Нет у них таких бумаг, хотя когда-то писали, наводили справки, но до конца не дошли. Почему? Да из страха. Ведь Елена Ивановна и сама арестована была. В семнадцать лет! За недоносительство... Угол она снимала у хабаровской подружки, уже после того, как выбрались с поселения. А у той брат на каком-то складе работал и, как выяснилось, грампластинками с него приторговывал. Статья, понятно. Арестовали. Ну и подружку, вместе с Леной, за компанию взяли. Чтобы внушительнее выглядела группа расхитителей социалистической собственности. Это уже потом, через полтора-два года, когда схватились и Ленино дело пересмотрели, ей и срок скостили, и в вольнонаемные перевели. И даже взяли телефонисткой в Большой дом, на Волочаевской. А тогда — на Знаменщикова и в общую камеру, после первого же допроса. "К рецидивам", как Елена Ивановна сама говорит, тогда попала.
Дамы ее не обижали, на соломе спали, так в самое теплое место ее клали. Как к ребенку относились. А она и впрямь была как тростиночка. "Но на почете была, потому что больше всех кальсон шила за смену". За всю камеру отдувалась.
Ну а потом оказалась на Казачке. Перевели в лагерь. Пришлось сменить профиль и вместо шитья кальсон переквалифицироваться, слава богу, в связистки. И вот однажды в их бригаду определили нового зэка. Лобастого такого, молчаливого, с красивой фамилией — Цветаев. Говорили, что — москвич. И что мать у него из старой ленинской гвардии, большевичка. Дружна с самой Крупской. И что сам Вячеслав арестован был уже в армии, по обвинению в покушении на Сталина.
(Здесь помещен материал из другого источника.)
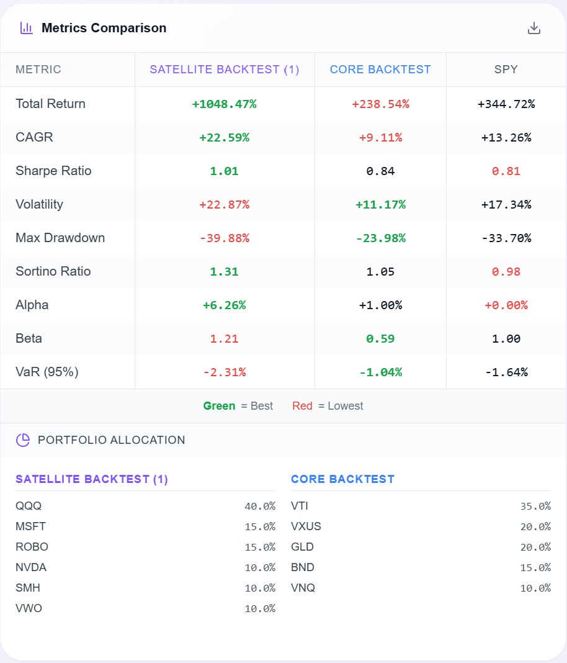Click the SATELLITE BACKTEST (1) column header
567x663 pixels.
(x=225, y=69)
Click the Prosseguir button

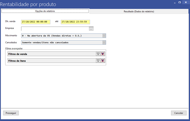[x=11, y=113]
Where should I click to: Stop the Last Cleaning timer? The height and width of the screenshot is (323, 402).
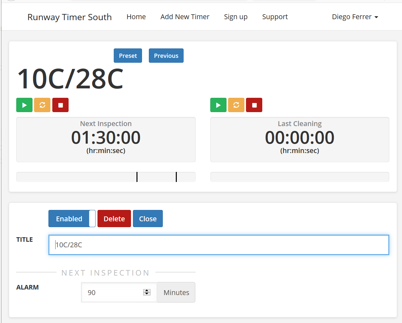click(254, 105)
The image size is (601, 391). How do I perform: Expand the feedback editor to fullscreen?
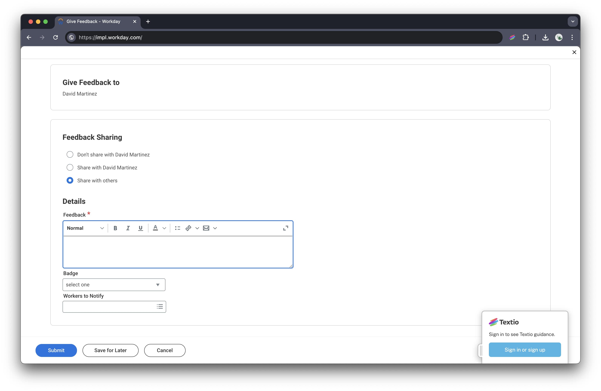coord(285,228)
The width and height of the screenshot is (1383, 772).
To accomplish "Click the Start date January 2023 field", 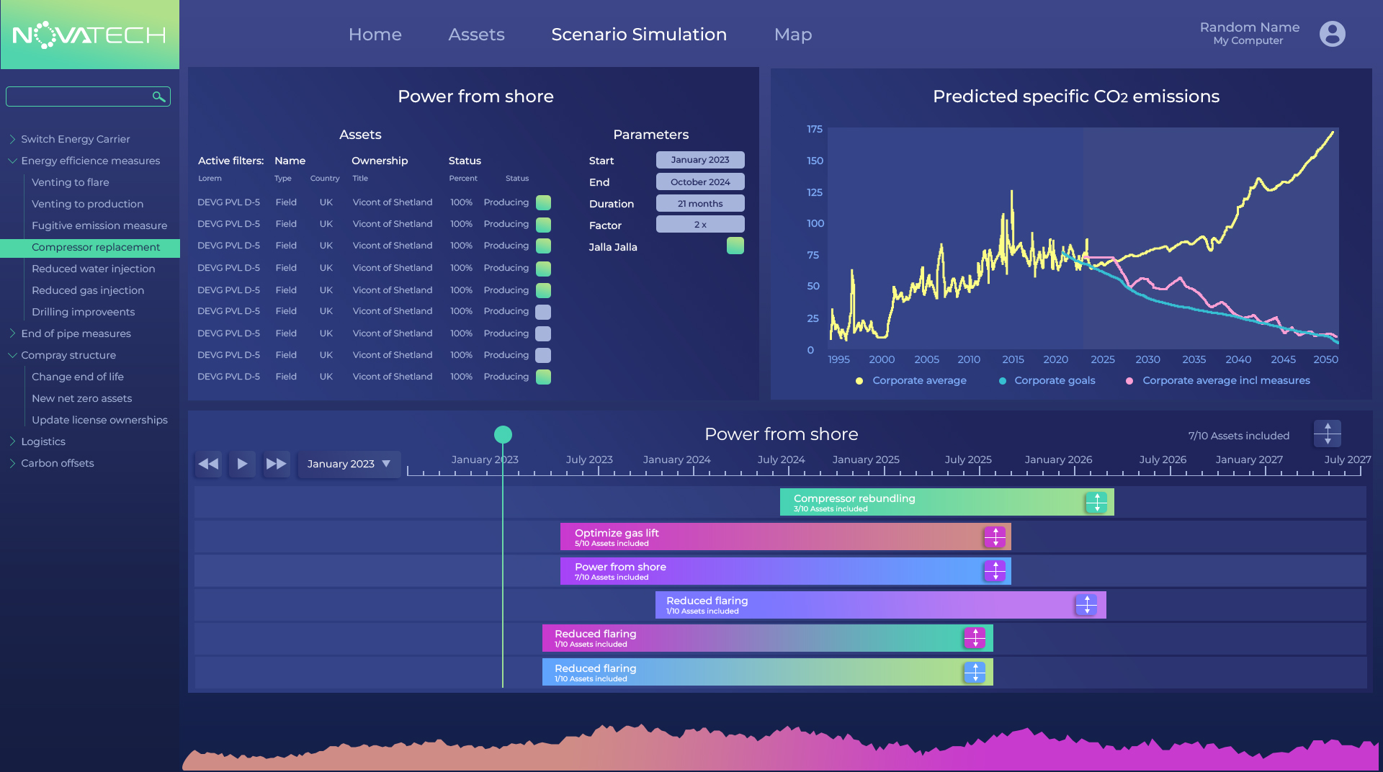I will [699, 160].
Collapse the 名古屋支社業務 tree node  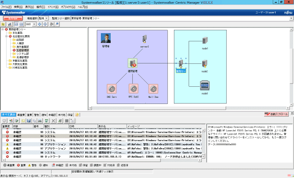pos(7,36)
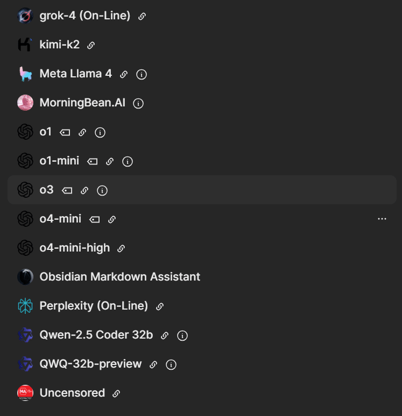Choose Perplexity (On-Line) from the list
Screen dimensions: 402x416
point(94,306)
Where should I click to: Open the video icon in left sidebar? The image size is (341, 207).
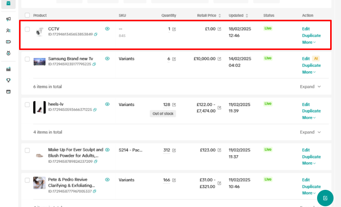[8, 42]
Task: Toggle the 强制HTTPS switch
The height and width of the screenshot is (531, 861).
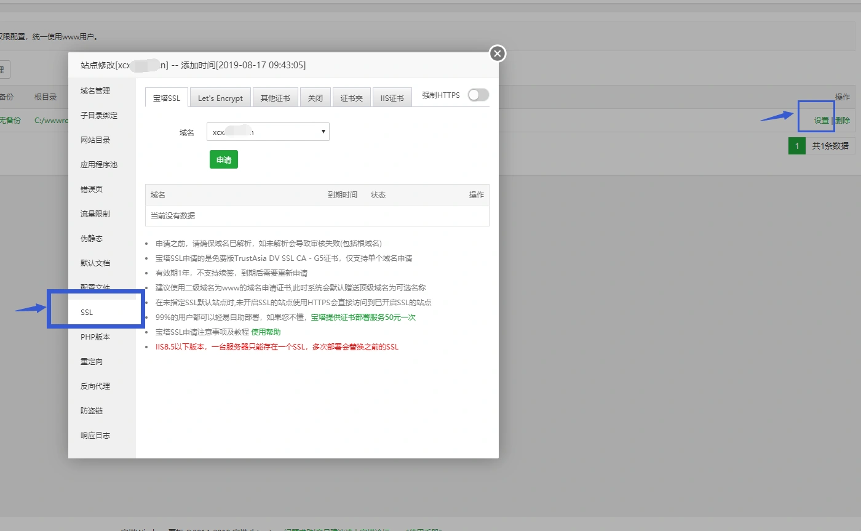Action: [x=478, y=95]
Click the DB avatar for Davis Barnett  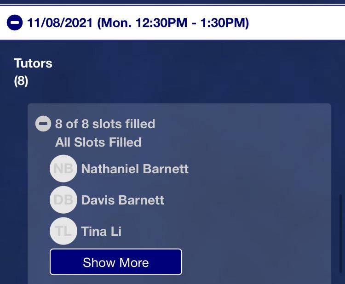click(x=63, y=200)
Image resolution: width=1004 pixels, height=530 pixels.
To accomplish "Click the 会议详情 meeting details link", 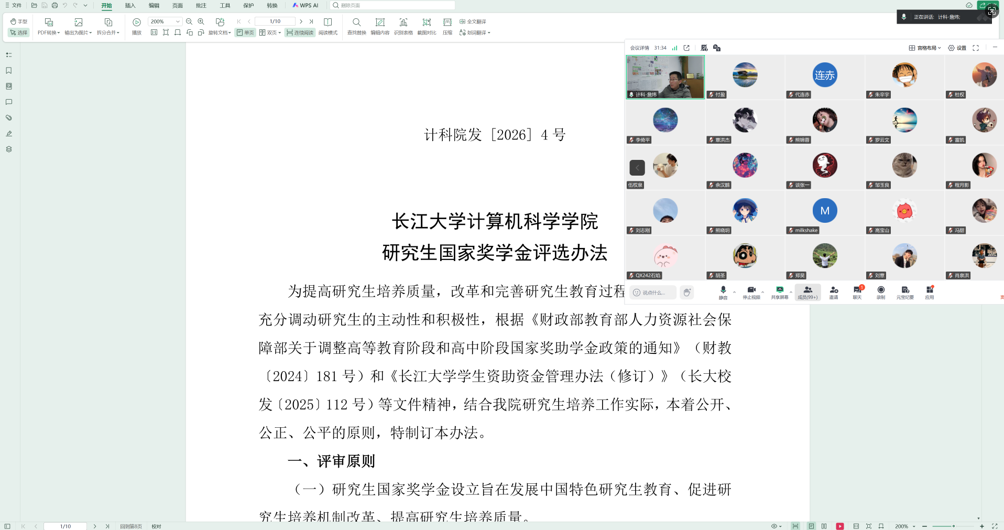I will pyautogui.click(x=639, y=48).
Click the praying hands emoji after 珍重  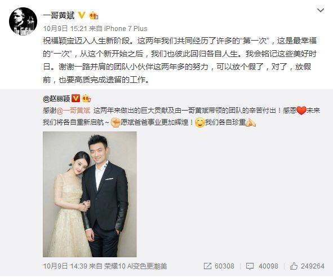pos(251,122)
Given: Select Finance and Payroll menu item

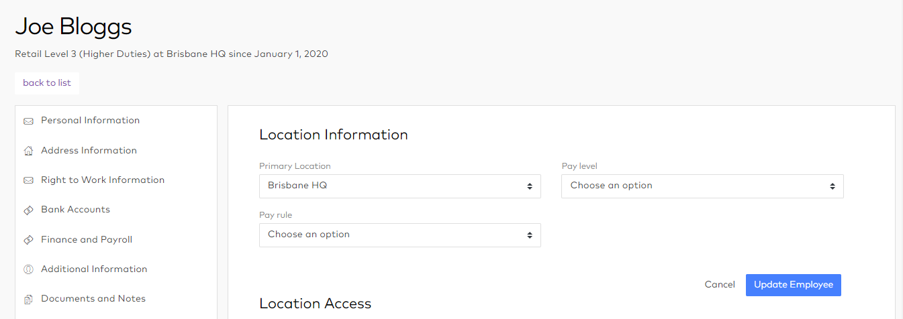Looking at the screenshot, I should pos(87,239).
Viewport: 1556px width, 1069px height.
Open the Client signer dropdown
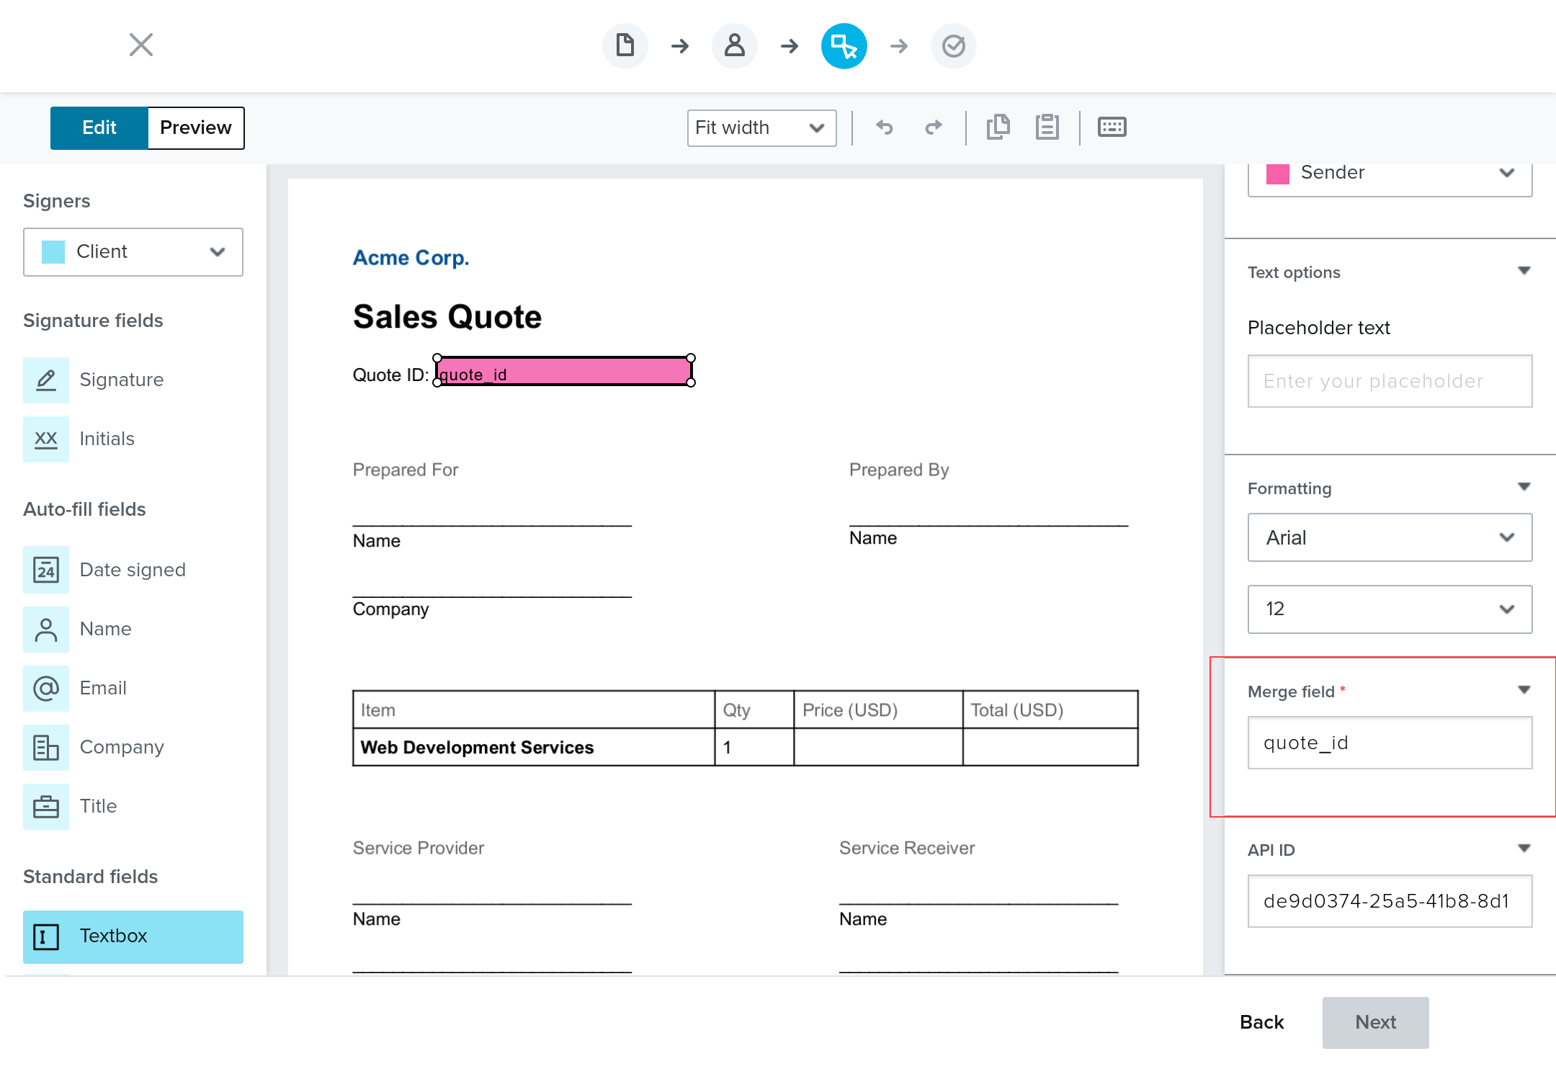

А до того с "врагами народа" Лене Чебуниной встречаться не доводилось. Так и познакомились. Девять лет разницы. И судьбы совсем не похожие. Но — любовь. Они поженились после лагеря.
...Ей и невдомек было, в какую семью попала. Это уже в Москве, когда они со Славой приехали в надежде вернуться к нормальной жизни, а их не прописывали и нигде не брали на работу, он стал показывать ей уголки столицы, связанные с их семьей. Привел к Музею изящных искусств имени Пушкина, на котором, конечно же, тогда не было мемориальной доски тому, кто его строил и передал часть родовых ценностей. А это — Иван Владимирович Цветаев, объяснял ей Слава. Отец Марины и Анастасии Цветаевых и мой двоюродный дед. Цветаевых было четыре брата — старший Петр, затем Иван и Федор с Дмитрием. Слава принадлежал к той веточке, которая в роду Цветаевых шла от Федора Владимировича. У того было две дочери — Екатерина и Александра. Обе получили художественное образование, отец их по семейной традиции обучал изящным искусствам, но только Екатерина пошла по этому пути. Она, кстати, создала знаменитую кукольную фабрику в Сергиевом Посаде, была ее директором. И одну из своих кукол даже дарила в свое время Шаляпину.
А свекровью Елены Ивановны была сестра другая, младшая. Александра Федоровна. Женщина строгих правил. Большевичка. Именно потому в их доме на Маринино имя было наложено табу: ведь эмигрантка! И за кем последовала? За мужем, служившим в Белой гвардии... О крутом характере Александры Федоровны мог все объяснить и такой факт: уже в зрелом возрасте она потеряла голос. И преподавать, чем занималась всю свою сознательную партийную жизнь, уже не смогла. И тогда она решает получить второе высшее образование. И поступает не куда-нибудь, а в Московский первый медицинский институт! И получает диплом, когда ей исполнилось уже 50. И еще десять полноценных лет, включая самые трудные, военные, работает врачом.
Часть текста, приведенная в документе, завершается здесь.